Ao contrário do que a designação "barcas" pudesse sugerir fiquei mais aliviado quando me vejo dentro de uma embarcação de envergadura bem avantajada e com uma comodidade francamente aceitável.
Uma vez chegado ao destino e ultrapassado o bulício da saída, dou comigo no exterior da gare marítima. Paro por uns segundos e perscruto por uns instantes a irrequieta avenida onde tudo parece confluir. Ao descair o olhar um pouco para a esquerda, reparo (quase em frente) numa estátua com cerca de três metros de altura em cima de um pedestal com idêntica envergadura. O meu olhar prende-se, imediatamente, à estátua e fixo-me nela enquanto me aproximo. 
Quase tudo naquela estátua contrariava a iconografia que conhecia: uma robusta e pujante figura de feições índias, semi-nu (apenas uma tanguinha a tapar as suas “vergonhas”), um colar de contas com a cruz de Cristo ao pescoço e uma virtuosa e impressionante pose majestática”. 
Não, os nossos heróis guerreiros não são assim, são muito mais formais e sempre representados em majestosos uniformes com soberbas ombreiras, espada à cinta ou bordão generalíssimo, lautas cabeleiras encimadas por coroa ou chapéu imperial. Tamanha nudez e despojo majestático contrastavam, definitivamente, com os arquétipos que havia assimilado...
Absorto no meu espanto e não de todo refeito da surpresa de tão estranha simbologia, mal reparo no jovem carioca que solícito se aproxima e oferece os seus préstimos: - “Está admirando nosso herói”? Sem tempo sequer para esboçar qualquer resposta, já o meu interlocutor rematava: “esse aí, é o Araribóia e esta praça aqui ao lado é a praça Araribóia”. Esboço um pequeno sorriso na sua direção para agradecer a solicitude: - “Ah, sim!?... muito obrigado pela gentileza da informação”. 
O meu sotaque acabava de me denunciar: - “Ah, você é patrício, vem de Portugal?”. Não esperou por mais para desentorpecer aquele jeitinho, bem brasileiro, de familiarizar à primeira vista: - “Então se você é patrício vou contar para você a história de Araribóia”. E foi assim, naquele linguajar doce e melódico, que fiquei a saber da história de Araribóia, cujo nome ouvira pela primeira vez uma hora antes na praça da Candelária.
Araribóia era um chefe índio, da tribo dos Tupis, que viveu em meados do séc.
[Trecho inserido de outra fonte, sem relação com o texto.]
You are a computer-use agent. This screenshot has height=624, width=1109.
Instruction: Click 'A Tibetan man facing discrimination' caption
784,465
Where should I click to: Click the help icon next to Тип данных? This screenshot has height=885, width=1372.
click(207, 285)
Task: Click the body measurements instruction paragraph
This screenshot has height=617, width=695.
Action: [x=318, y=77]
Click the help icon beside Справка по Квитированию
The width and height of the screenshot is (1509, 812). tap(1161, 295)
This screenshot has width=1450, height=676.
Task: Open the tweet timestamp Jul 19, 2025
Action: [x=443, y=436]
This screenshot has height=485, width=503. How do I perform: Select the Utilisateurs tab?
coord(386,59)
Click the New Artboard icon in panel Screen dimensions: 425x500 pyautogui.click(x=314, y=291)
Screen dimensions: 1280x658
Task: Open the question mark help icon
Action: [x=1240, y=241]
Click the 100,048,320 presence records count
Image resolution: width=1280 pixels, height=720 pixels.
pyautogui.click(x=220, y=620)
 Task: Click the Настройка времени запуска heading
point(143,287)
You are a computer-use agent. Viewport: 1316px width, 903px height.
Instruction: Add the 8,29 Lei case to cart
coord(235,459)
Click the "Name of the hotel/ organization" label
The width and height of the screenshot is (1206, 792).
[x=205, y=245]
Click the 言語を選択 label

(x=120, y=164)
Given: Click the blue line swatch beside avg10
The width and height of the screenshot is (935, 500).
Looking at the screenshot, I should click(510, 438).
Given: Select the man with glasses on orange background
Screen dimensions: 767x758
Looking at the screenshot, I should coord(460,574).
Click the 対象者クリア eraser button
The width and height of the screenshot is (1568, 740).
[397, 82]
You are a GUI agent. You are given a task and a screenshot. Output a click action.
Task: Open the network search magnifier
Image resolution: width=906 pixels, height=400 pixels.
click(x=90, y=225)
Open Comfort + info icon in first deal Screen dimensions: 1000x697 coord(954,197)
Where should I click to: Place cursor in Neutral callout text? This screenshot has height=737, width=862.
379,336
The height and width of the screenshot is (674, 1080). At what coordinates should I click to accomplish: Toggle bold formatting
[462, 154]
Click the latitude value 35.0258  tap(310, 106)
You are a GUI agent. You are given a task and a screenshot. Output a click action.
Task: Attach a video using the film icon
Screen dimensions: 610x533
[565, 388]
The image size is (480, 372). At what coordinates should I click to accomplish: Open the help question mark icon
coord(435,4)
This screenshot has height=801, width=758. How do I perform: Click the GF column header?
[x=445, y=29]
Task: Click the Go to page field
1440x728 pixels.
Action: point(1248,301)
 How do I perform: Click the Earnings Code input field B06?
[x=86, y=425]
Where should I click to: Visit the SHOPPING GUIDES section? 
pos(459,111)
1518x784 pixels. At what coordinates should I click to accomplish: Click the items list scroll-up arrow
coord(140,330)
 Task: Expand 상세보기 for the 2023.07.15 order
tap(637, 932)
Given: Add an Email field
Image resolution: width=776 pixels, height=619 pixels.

XVI quando os portugueses, algumas décadas após a sua chegada ao Brasil, tentavam consolidar a sua presença naquele extenso território e neste caso concreto na zona da baía de Guanabara. Por rivalidade com tribos vizinhas, Araribóia e a sua tribo decidem apoiar os portugueses quer sobrepondo-se aos outros nativos quer contra as expedições francesas, também elas, muito interessadas naquelas terras. Garantido o domínio, os portugueses haveriam de cumprir o prometido ao chefe Araribóia por “seus tão grandes e prestimosos feitos”, com ele haverão de repartir tão importante espólio, as terras em redor da baía de Guanabara.
Enleado no pormenor histórico e deliciado com a cantilena do narrador desperto na fase final da narrativa: - “E aí, os seus patrícios portugueses cumpriram a sua palavra. Sim seus patrícios foram de palavra. Em troca da ajuda de Araribóia para expulsar os outros índios e os franceses lhe deram uma terra para ele governar. E a terra que lhe deram para governar foi essa aí de Niteroi. Foi ele que fundou essa nossa cidade de Niteroi”. 
Embevecido pelo implícito elogio ao nosso povo (“gente de palavra”) devo ter deixado escapar um breve brilhosinhos nos olhos, imediatamente aproveitado para refinar a história que acabara de me contar: - “... assim se passaram as coisas. E agora, você sabe que quer dizer Niteroi na língua Tupi, a língua dos índios daqui?”. 
Nem esperou que lhe manifestasse o meu desconhecimento da língua Tupi e antes que pudesse mesmo conjecturar qualquer epílogo, rematou com indisfarçável deleite naquele vernacular e arrastado tropicalismo: - “Niteroi, na língua Tupi, quer dizer terra lamacenta. Agora, veja só que merda de terra foram dar para ele governar”...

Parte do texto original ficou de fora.